Fine pena mai per undici imputati: Ciro Sarno, Antonio e Giuseppe Sarno, Giovanni, Ciro e Gennaro Aprea, Vincenzo Acanfora, Luigi Piscopo, Gaetano Caprio, Roberto Schisa, Pacifico Esposito. Sedici anni per Giuseppe Esposito.
Un verdetto definitivo scaturito grazie al contributo fornito dalle deposizioni dei fratelli Ciro, Giuseppe, Vincenzo, Pasquale e Luciano Sarno, tutti collaboratori di giustizia.
Un pentimento, quello dei Sarno, che ha generato un vero e proprio terremoto all’interno delle famiglie d’onore legate al clan che non hanno voluto intraprendere la via del pentimento.
Una condanna che ha cambiato le sorti di tante vite. I familiari dei condannati all’ergastolo hanno tentato in tutti i modi di indurre i fratelli Sarno a ritrattare per evitare che i loro cari andassero incontro ad un ergastolo sicuro. E non hanno risparmiato le vite di altri innocenti per esortare i pentiti a ritrattare.
Le settimane precedenti all’atteso verdetto che giunse il 13 febbraio del 2016 furono infatti segnate da un’escalation di violenza. Nel mirino dei parenti degli imputati finirono i familiari dei Sarno che vivevano ancora a Ponticelli, convinti di essere immuni a ritorsioni e vendette, perchè estranei alle dinamiche camorristiche.
Quando in quel vortice di violenza finisce imbrigliata la vita di Mario Volpicelli, il cognato dei fratelli Sarno che si guadagna da vivere spaccandosi la schiena in una merceria, quella certezza crolla clamorosamente.
E’ la sera del 30 gennaio 2016, la vigilia di “San Ciro”. La malavita di Ponticelli augura buon onomastico a Ciro Sarno, il “pentito per eccellenza”, uccidendo come un boss il marito di sua sorella. Quel sabato sera, Mario stava rincasando al termine dell’ennesima giornata di lavoro. Stringeva le buste della spesa tra le mani quando fu freddato da un colpo alla testa.
Un omicidio che funge da avvertimento, ma anche da vendetta. Era ormai scontato che nulla potesse evitare agli imputati di andare incontro a quel destino già scritto. La sentenza che sarebbe giunta dopo due settimane dall’omicidio Volpicelli, era già scritta. Andava solo resa ufficiale.
Una condanna all’ergastolo incassata soprattutto per punire la morte di 4 vittime innocenti, lavata con il sangue di altre vittime innocenti.
Nelle settimane seguenti, la sera tra il 7 e l’8 marzo, anche Giovanni Sarno, il fratello disabile ed alcolizzato dei Sarno, andò incontro allo stesso destino di suo cognato Mario.
Freddato nel sonno all’interno della sua abitazione, un basso nel Rione De Gasperi di Ponticelli, l’ex fortino del clan fondato dai suoi fratelli. “Giannino” non chiudeva mai la porta di casa per permettere alle sorelle di portagli il cibo.

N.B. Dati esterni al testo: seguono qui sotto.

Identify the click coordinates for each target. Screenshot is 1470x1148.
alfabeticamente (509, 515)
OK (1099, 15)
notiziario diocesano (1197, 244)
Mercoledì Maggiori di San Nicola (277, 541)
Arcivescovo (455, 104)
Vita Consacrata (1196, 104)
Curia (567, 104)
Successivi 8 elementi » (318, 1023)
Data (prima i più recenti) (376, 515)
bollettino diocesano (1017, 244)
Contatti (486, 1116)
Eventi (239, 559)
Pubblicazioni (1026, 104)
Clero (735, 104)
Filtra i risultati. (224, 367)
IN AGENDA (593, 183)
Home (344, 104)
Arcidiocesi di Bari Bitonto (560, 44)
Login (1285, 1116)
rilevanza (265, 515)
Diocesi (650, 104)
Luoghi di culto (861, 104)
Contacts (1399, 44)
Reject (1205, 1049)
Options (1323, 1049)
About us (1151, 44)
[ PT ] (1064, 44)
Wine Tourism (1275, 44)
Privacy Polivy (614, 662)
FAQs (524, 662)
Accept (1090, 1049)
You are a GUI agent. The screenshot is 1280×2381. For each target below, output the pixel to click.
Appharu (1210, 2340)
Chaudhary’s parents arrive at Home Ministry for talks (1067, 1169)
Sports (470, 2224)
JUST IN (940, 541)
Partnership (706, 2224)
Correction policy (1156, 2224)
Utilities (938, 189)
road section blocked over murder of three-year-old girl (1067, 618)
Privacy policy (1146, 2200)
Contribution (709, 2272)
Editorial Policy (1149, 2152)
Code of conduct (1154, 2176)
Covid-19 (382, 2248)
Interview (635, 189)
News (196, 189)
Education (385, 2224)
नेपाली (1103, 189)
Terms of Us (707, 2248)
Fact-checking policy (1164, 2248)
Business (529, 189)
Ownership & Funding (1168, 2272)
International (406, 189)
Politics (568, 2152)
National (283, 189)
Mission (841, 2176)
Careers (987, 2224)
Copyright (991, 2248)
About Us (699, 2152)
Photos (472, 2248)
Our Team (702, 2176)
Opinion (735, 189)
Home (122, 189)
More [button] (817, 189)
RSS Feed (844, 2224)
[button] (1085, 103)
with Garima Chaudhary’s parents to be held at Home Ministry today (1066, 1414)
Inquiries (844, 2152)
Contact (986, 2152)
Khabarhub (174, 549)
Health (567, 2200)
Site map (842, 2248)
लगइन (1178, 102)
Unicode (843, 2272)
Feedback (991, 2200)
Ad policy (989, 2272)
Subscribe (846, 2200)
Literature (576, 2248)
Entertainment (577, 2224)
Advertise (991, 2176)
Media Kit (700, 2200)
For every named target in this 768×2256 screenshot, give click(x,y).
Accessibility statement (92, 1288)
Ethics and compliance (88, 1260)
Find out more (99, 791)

Nessuno avrebbe mai immaginato che qualcuno potesse uccidere proprio lui, il più inoffensivo dei fratelli Sarno.
Una vendetta che si sarebbe protratta ulteriormente, mietendo altre vittime, se i familiari dei Sarno non fossero stati costretti a lasciare il quartiere per entrare in un programma di protezione.